17 Nisan 2012 Salı

Harold Bloom – Etkilenme Endişesi


Harold Bloom – Etkilenme Endişesi
Bir Şiir Teorisi

Önsöz
Kirlenme Istırabı

“Uykumda bir kraldım, ama bir hiçim uyandığımda.” Shakespeare

87. Sone’deki bu “sapma” (swerwing) da “yanılgı” (misprision) da, ironik bir şekilde gözünde büyütmenin ya da haddinden fazla değer vermenin sonucu olarak “yanlış anlama”dan kaynaklanmaktadır. (s. 10)

Modern müziğin bütün melodileri ona aittir: Modern yaşamın kitabını da adabımuaşeret kitabını da o yazmıştır… (s. 13)
“O modern yaşamın kitabını yazmıştır” (Emerson) (s. 14)

…edebiyat duyarlılığına sahip herkes, etkilenme endişesinin selefle ilgili olmaktan çok hikâye, roman, oyun, şiir ya da denemelerde ve bunlar tarafından başarılan endişe olduğunu görecektir.

Etkilenme endişesi karmaşık bir güçlü yanlış okuma ediminden, benim “şiirsel yanılgı ya da yanlış okuma” adını verdiğim yaratıcı bir yorumdan doğar. (s. 20)

(Shakespeare) Marlowe’a duyduğu yaratıcı kıskançlık Venedik Taciri’nde ortadan kalkmıştır. Barabas Marlowe’dur, ama Shylock bugün dört yüz yıldır Yahudidir ve hâlâ bir incitme gücüne sahiptir. (s. 39)

Etkilenme Endişesi
Mukaddime

…tutku o [Havva] olmadan da devam etti ve sınırın ötesine geçti.
[Adem] bazen konuşabilecekmiş gibi oluyordu, ama sessizlik devam etti.
“Kuvvetsiz ve dişi meyve” idi demek istediği.
Valentinus, Hakikat İncili
Giriş: Öncelik Üzerine Bir Tefekkür ve Bir Özet

…Bu teorinin amacı düzelticidir: Bir şairin başka bir şairin doğmasına nasıl yardım ettiğine dair idealize edilmiş açıklamalarımızı ortadan kaldırmaktır.
…şiir tarihinin şiirsel etkilenmeden ayrı tutulamayacağı bir önkabul olarak alınmıştır, zira güçlü şairler bu tarihi kandilerine hayali bir uzam açmak için, başka bir şairi yanlış okuyarak yaratırlar. (s. 47)

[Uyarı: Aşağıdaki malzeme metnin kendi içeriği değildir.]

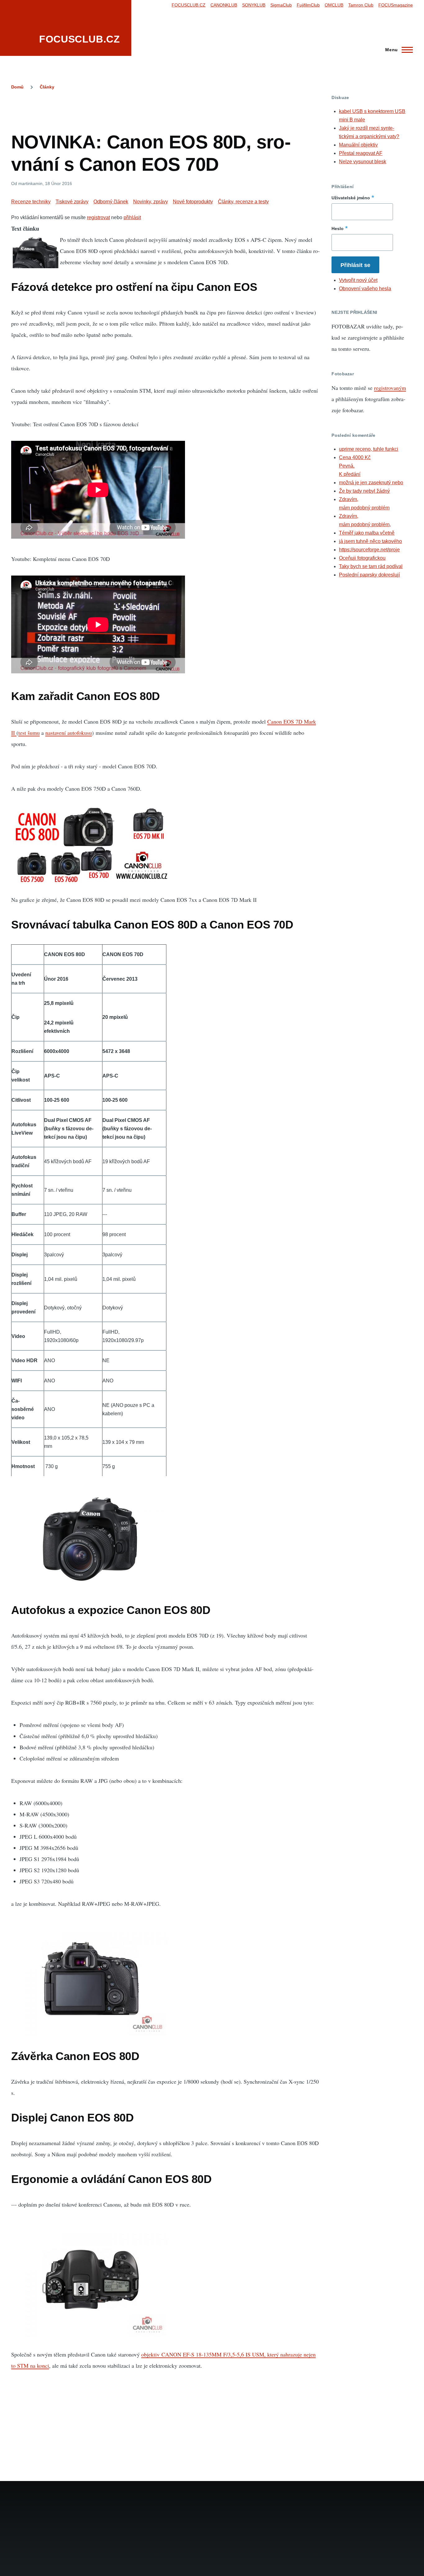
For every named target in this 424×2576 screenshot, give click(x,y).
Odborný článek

“Çünkü bir insanı etkilemek ona kendi ruhunu vermektir.” (Dorian Gray’in Portresi) (s. 48)

…etkilenme teorisinin başlıca etkileri Nietzsche ve Freud’dur. (s. 49)

Özet: Altı Revizyon Kategorisi

  1. Clinamen
Gerçek anlamıyla şiirin yanlış okunmasıdır.
Lucretius’ta clinamen, atomların evrende değişikliği mümkün kılmak üzere yaptıkları “sapma”yı ifade eder. (s. 54)

  1. Tessera
Bir tamamlama ve antitezdir. Sözcüğü …tanınma işareti anlamına geldiği antik gizem kültlerinden alıyorum – sözgelimi küçük bir çömleğin diğer parçalarla birlikte bu kabı oluşturacak parçası.

  1. Kenosis
Ruhlarımızın tekrar zorlantılarına karşı kullandıkları savunma mekanizmalarına benzer bir koparma aracıdır; o halde kenosis selefle sürekliliği koparmayı amaçlayan bir harekettir.

  1. Daimonikleşme
Yani selefin Yüce’sine tepki olarak kişiselleşmiş bir Karşı-Yüce’ye ulaşma yönündeki hareket. Bu sözcüğü Yeni-Platoncu jargondan alıyorum; orada ilahi ya da insani olmayan bir ara varlığın üstada yardımcı olmak için onun içine girmesine karşılık gelir.

  1. Askesis
Yani yalnızlık durumuna ulaşmayı amaçlayan kendini arındırma hareketi.

  1. Apophrades
Ya da ölülerin dönüşü. Sözcük Atina’da ölülerin yaşadıkları evlere yeniden yerleşmek için döndükleri aksi ya da uğursuz günleri anlatmak için kullanılırdı. (s. 54/55/56)

Bir
Clinamen
Ya da Şiirin Yanlış Okunması

Modern şiir Şeytan’ın şu iki beyanıyla başlar: “Şimdiki gibi olmadığımız bir zaman bilmiyoruz” ve “Zayıf olmak sefilliktir, [bir şeyler] yaparken de ıstırap çekerken de.” (s. 60)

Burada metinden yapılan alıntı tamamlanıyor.